START DATA UNDER STUDY

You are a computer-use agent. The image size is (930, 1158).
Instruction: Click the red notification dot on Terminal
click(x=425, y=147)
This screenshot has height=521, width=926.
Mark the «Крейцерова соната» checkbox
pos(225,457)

END DATA UNDER STUDY
START DATA UNDER STUDY

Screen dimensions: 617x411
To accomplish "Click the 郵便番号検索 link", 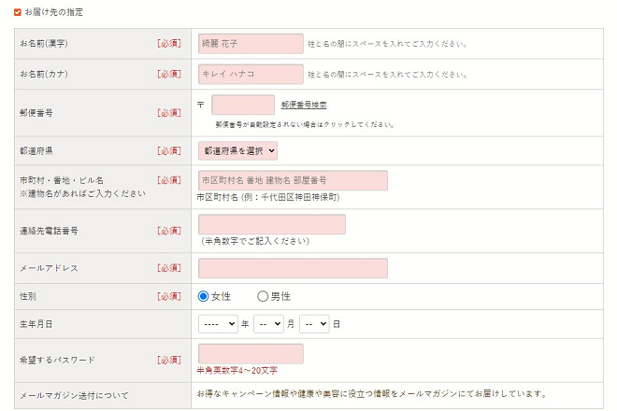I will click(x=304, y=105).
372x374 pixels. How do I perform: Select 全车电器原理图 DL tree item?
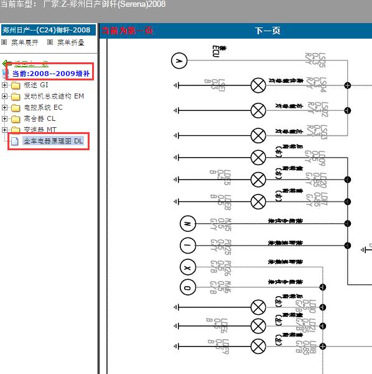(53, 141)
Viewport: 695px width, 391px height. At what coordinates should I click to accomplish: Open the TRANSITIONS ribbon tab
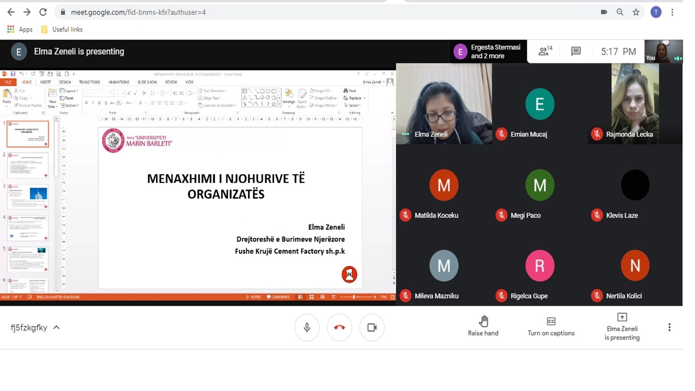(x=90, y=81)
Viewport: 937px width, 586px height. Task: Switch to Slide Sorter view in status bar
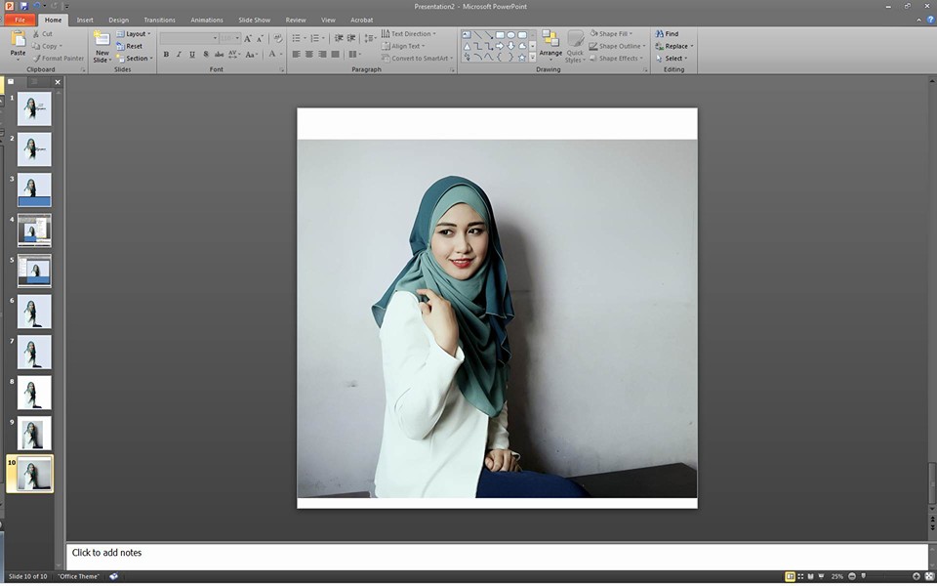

END DATA UNDER STUDY

■ **WORK INSTRUCTION**
Although pictures appear among the records above, none are to be output; print exactly the lines from the line containing "372x374 pixels. How" through the line containing "Viewport: 937px width, 586px".

■ **RESULT OF THE EXERCISE**
372x374 pixels. How do I perform: Select 全车电器原理图 DL tree item?
(53, 141)
Viewport: 695px width, 391px height. At what coordinates should I click to accomplish: Open the TRANSITIONS ribbon tab
(x=90, y=81)
Viewport: 937px width, 586px height. Task: Switch to Slide Sorter view in status bar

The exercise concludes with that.